→ **WORK ORDER**: For this exercise, copy the data exactly and omit any images.

→ **INPUT FOR THIS TASK**:
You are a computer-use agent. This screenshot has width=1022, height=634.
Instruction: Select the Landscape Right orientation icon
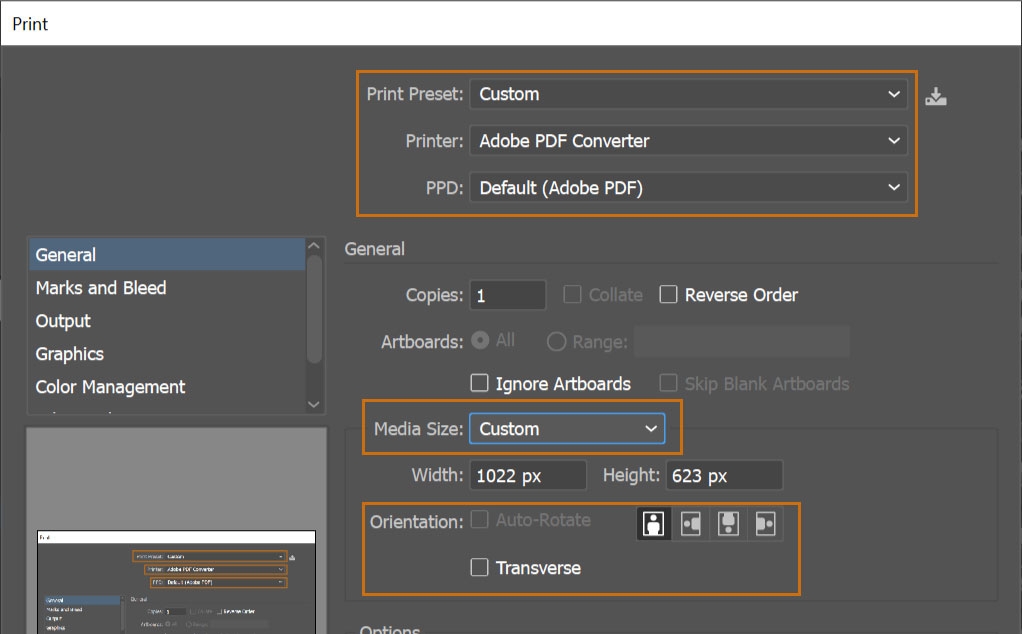[x=765, y=521]
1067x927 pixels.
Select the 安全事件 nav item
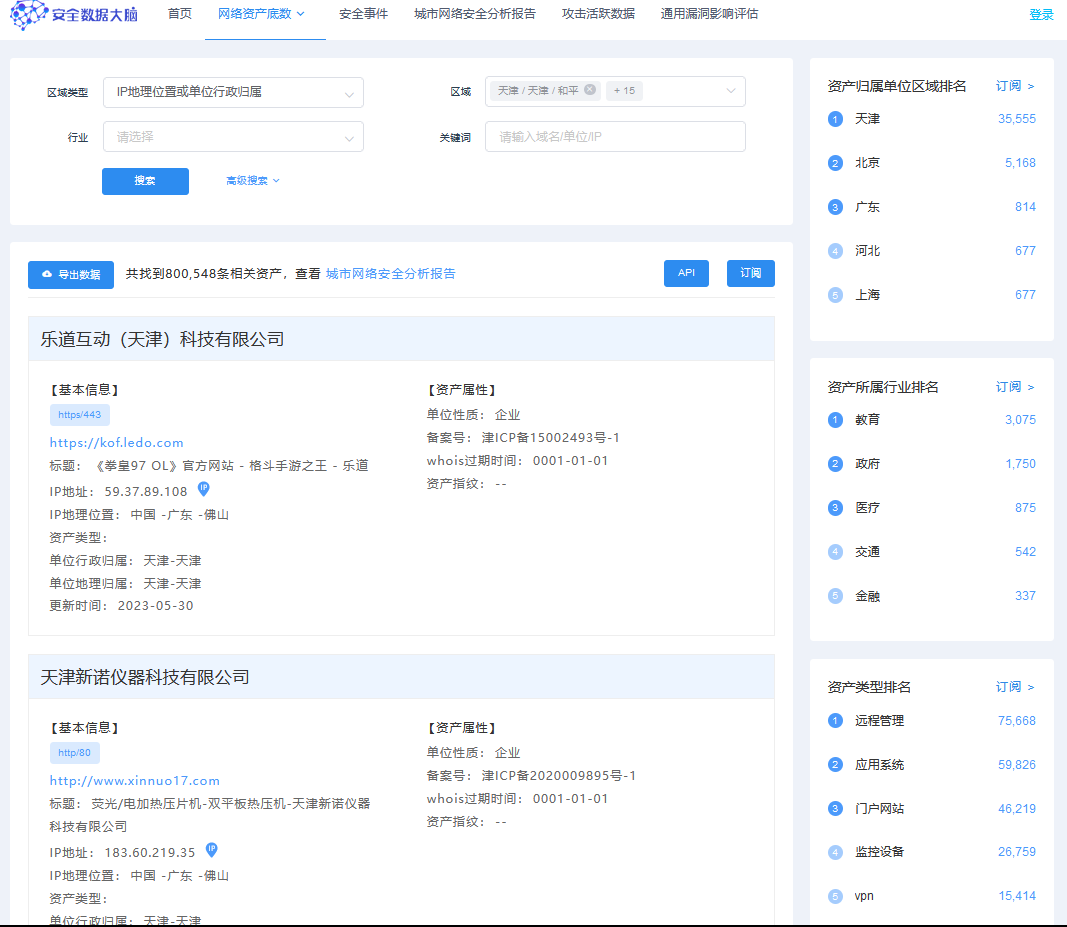[363, 15]
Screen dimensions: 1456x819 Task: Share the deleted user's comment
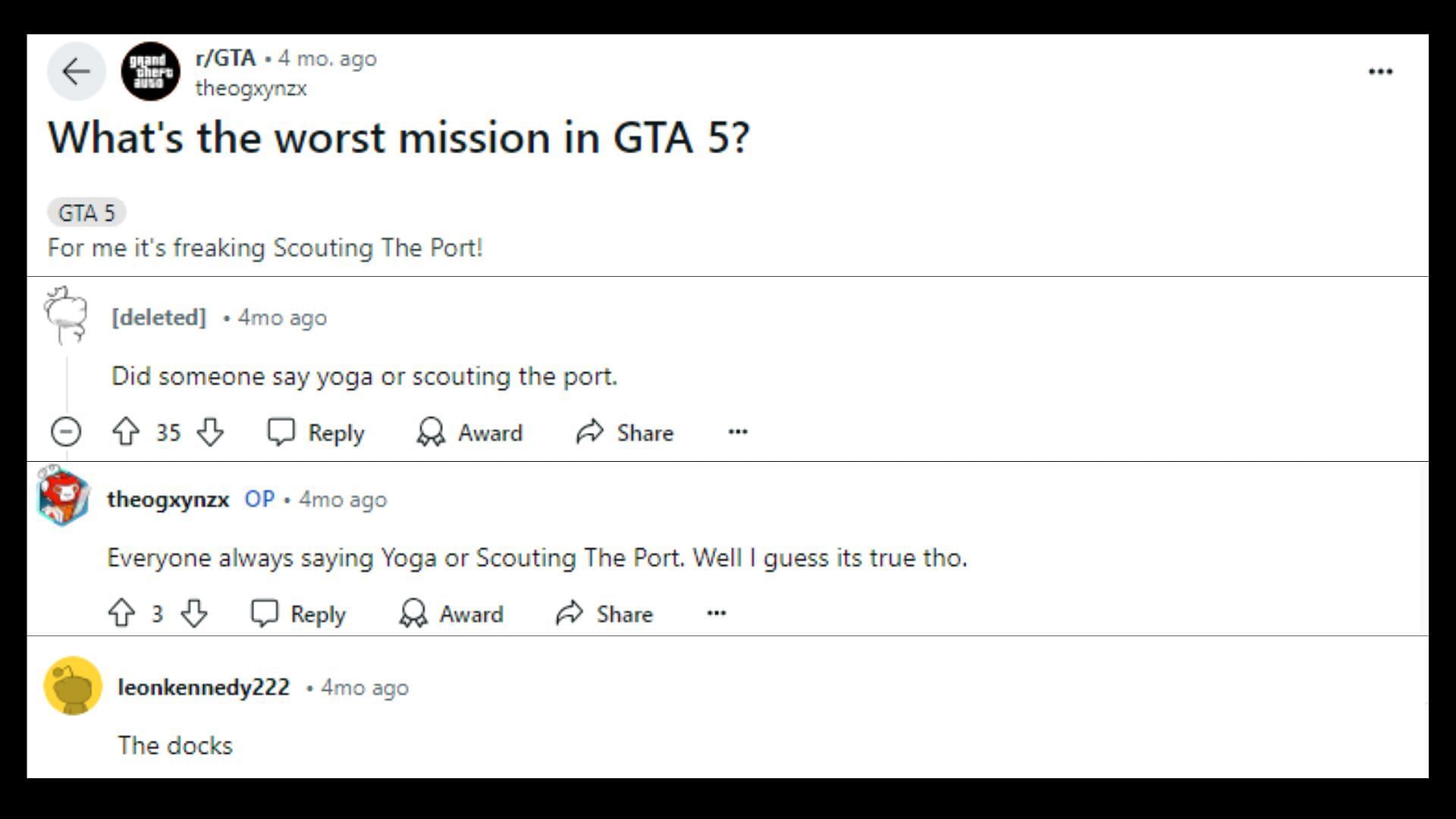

→ **ANSWER BELOW**:
You are a computer-use agent. This screenshot has width=1022, height=634.
Instruction: Select the Landscape Right orientation icon
[x=765, y=521]
1067x927 pixels.
Select the 安全事件 nav item
[363, 15]
Screen dimensions: 1456x819 Task: Share the deleted user's comment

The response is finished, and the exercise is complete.